Девять лет спустя он описал этот поединок в повести «Выстрел».
***
Об амурных похождениях Александра Сергеевича в Кишинёве слагали легенды. Впрочем, иначе и быть не могло, поскольку он создавал тому благоприятную почву. Тогдашний приятель Пушкина Николай Алексеев уступил ему на время свою любовницу Марию Эйхфельт. Один за другим промелькнули стремительные романы поэта с подполковничьей женой Викторией Вакар, с жёнами молдавских бояр Аникой Сандулаки, Мариолой Ралли, Марией Балш… Последнюю Пушкин бросил ради адюльтера с генеральской женой Екатериной Альбрехт. Молодая генеральша без ума влюбилась в поэта и стала изводить его своей ревностью ко всем окружающим женщинам – так, что Пушкин не знал уже, как от неё избавиться. Но и покинутая Мария Балш не успокоилась. Решив отомстить бывшему любовнику, она спровоцировала его ссору со своим мужем Тодораки Балшем. Перепалка вышла столь бурная, что чуть было не переросла в мордобитие: поэт уже занёс над головой Тодораки увесистый медный подсвечник – но, по счастью, его руку успел перехватить Николай Алексеев. Дело кончилось вызовом на дуэль… Однако в Кишинёве фортуна берегла поэта: о намечавшемся поединке прознал генерал Инзов – он привычным образом отправил Александра Сергеевича поостыть на гауптвахту, а затем и вовсе заставил соперников примириться. Пушкин успокоился тем, что написал чрезвычайно ругательную эпиграмму в адрес Марии Балш и её мужа – «Тодорашки»…
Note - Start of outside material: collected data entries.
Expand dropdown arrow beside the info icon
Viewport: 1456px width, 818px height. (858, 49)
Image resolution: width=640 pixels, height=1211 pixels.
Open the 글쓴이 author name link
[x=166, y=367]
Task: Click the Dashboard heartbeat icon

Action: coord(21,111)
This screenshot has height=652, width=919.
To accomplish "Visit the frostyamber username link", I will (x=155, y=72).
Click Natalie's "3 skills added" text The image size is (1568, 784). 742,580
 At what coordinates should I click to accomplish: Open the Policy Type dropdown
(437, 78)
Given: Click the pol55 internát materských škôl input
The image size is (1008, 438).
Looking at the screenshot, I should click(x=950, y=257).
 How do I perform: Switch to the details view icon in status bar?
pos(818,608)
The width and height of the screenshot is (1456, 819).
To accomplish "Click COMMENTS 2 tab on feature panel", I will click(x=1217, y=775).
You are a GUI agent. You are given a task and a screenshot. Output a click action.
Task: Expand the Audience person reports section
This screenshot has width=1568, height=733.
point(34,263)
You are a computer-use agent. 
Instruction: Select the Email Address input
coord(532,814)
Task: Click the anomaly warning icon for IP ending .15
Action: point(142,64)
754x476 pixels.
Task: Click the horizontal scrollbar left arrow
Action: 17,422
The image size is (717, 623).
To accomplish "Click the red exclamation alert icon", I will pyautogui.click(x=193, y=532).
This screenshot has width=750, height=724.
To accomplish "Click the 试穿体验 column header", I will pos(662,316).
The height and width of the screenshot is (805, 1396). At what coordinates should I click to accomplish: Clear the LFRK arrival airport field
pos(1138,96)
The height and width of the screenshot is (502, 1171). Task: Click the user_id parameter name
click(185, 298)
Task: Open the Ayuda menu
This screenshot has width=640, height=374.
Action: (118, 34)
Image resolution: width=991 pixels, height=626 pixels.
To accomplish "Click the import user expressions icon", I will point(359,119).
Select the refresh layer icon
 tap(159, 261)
Многие современники вспоминали забавный эпизод: когда у Пушкина в загородном саду состоялось тайное свидание с одной знатной дамой, из кустов вдруг выскочила молодая цыганка и с яростными криками вцепилась в предмет нежной страсти поэта. Пушкин пытался оттащить ревнивицу от своей пассии, но тщетно. Тогда он схватил валявшуюся поблизости жердь и принялся охаживать ею цыганку. Та оставила в покое растрёпанную спутницу поэта с явным намерением вцепиться в него самого, но, постояв несколько секунд на месте, одумалась и удалилась горделивой походкой. На шум драки успели сбежаться зеваки, отчего это происшествие получило широкую огласку… А у избитой ни за что ни про что дамы на почве пережитого случилась нервная болезнь, и она уехала на лечение за границу.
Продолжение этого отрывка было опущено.